§ **ФРАГМЕНТ СТРАНИЦЫ**
>>>
В следующей части лекции лауреат более подробно рассказал о механизме работы микроРНК. Первое исследование, описавшее процесс узнавания мишени микроРНК, было опубликовано в 2005 году группой Юлиуса Бреннеке и Стивена Коэна. За узнавание мишени отвечает так называемое зерно (seed) — консервативный участок микро-РНК; именно те комплементарные участки, которые нашли Эмброс и Равкан между lin-4 и lin-14. Так как и зерно, и его мишень высококонсервативны, можно искать потенциальные мишени конкретной микроРНК на основе последовательности ее зерна.

В отличие от коротких интерферирующих РНК (siRNA), микроРНК не идеально комплементарны своим мишеням. Наличие несовпадений позволяет белку Argonaute связаться с таргетной мРНК, но не запускает процесс разрушения мишени, как в случае с РНК-интерференцией. Это добавляет пластичности системе и позволяет сформировать так называемую программируемую репрессию — с Argonaute на мРНК, в свою очередь, связываются регуляторные белки, которые могут репрессировать трансляцию и (или) дестабилизировать мРНК, приводя к ее разрушению. В качестве примера репрессии без разрушения Эмброс привел работу Бреннеке, опубликованную в 2003 году. В ней была описана репрессия белка HID у дрозофилы и показано, что в присутствии специфичной микроРНК Bantam экспрессия белка нарушается, но мРНК все еще обнаруживается.

Программы для поиска мишеней микроРНК по последовательности зерна, с одной стороны, почти не выдают ложноположительных результатов. С другой стороны, например, для let-7 найдены мишени в 134 генах у C. elegans, однако большинство мутантных фенотипов связано с нарушением репрессии одного гена. Поэтому причина такого разнообразия потенциальных мишеней все еще остается открытым вопросом. При этом на одни и те же консервативные гены у разных организмов (нематод, мух, человека) часто воздействуют совершенно разные микроРНК, что указывает на адаптивную роль приобретения и потери таргетных сайтов.

Лауреат кратко перечислил описанные к настоящему времени функции, которые могут выполнять микроРНК в организме — переключение программ развития, перепрограммирование клеточных типов, координацию комплексов генов и комплексов из множества белков, «буферизация» генного сигнала (превращение шумного сигнала в менее шумный).
<<<
§ **ФРАГМЕНТЫ ЛИСТИНГА**
>>>
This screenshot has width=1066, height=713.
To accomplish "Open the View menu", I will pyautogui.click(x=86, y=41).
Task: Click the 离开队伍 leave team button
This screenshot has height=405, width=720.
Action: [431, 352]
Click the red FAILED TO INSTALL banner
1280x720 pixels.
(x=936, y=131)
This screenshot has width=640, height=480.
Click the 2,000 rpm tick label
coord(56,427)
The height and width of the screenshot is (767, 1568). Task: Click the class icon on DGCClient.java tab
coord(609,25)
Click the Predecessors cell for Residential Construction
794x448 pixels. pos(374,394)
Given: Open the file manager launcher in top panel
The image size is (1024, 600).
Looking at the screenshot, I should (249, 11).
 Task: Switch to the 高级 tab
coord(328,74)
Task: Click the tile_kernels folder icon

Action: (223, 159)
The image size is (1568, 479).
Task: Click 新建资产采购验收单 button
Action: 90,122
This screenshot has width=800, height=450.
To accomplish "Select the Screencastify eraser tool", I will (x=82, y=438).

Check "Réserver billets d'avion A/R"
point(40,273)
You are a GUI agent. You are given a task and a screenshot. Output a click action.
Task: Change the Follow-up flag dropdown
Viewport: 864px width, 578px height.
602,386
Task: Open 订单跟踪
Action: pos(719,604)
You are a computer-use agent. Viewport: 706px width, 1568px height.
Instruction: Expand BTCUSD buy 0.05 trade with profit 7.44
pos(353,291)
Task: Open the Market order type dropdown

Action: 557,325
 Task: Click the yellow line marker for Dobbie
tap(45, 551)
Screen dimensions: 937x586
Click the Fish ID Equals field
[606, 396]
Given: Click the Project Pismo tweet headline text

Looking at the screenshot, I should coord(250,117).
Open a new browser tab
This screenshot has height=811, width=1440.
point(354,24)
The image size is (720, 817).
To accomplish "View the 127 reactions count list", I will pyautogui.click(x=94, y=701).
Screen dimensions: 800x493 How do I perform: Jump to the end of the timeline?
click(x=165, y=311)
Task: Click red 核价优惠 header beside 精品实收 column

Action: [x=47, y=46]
<<<
§ **ОПИРАЯСЬ НА ТЕКСТ**
**a.** Переведите на английский язык предложение из текста о микроРНК: «Программы для поиска мишеней микроРНК по последовательности зерна, с одной стороны, почти не выдают ложноположительных результатов.»
**b.** Коротко ответьте на вопросы по тексту о микроРНК:
(i) В каком году группа Юлиуса Бреннеке и Стивена Коэна опубликовала первое исследование о том, как микроРНК узнает мишень?
(ii) Репрессия какого белка у дрозофилы описана в работе Бреннеке 2003 года?
(iii) Во скольких генах у C. elegans найдены мишени для let-7?
**c.** Допишите следующую часть текста о микроРНК. Начните сразу после его последнего предложения.
Листинг никак не связан с текстом о микроРНК.

§ **ГОТОВЫЕ ОТВЕТЫ**
**a.** On the one hand, programs that search for microRNA targets based on the seed sequence produce almost no false positives.

**b.**
(i) В 2005 году.
(ii) Белка HID.
(iii) В 134 генах.

**c.**
Далее Эмброс рассказал об исследовании по «лишению» эмбриона рыбы микроРНК через мутацию белка Dicer. Эмбрион развивался, но получался сильно более простым, с меньшим числом типов клеток и крайне низкой стрессоустойчивостью. Еще одно исследование по отключению микроРНК на дрозофилах показало, что мухи без микроРНК могут развиваться нормально, но только при замедленном метаболизме. Таким образом, микроРНК способствуют клеточному разнообразию, повышают устойчивость к стрессу, а также позволяют активировать метаболизм.

Завершающая часть лекции была посвящена роли микроРНК в заболеваниях человека.

Существует комплекс мутаций белков Argonaute, которые могут спонтанно возникать у человека и приводят к нарушениям развития нервной системы (NDD). Обычно это делеции сразу нескольких генов — индивидов, несущих нокаут одного гена, к настоящему времени обнаружено не было. В то же время единственная нуклеотидная замена в одном из генов семейства Argonaute может вызвать NDD. Отсюда вопрос, может ли подобная замена привести к нарушению микроРНК регуляции в большом масштабе.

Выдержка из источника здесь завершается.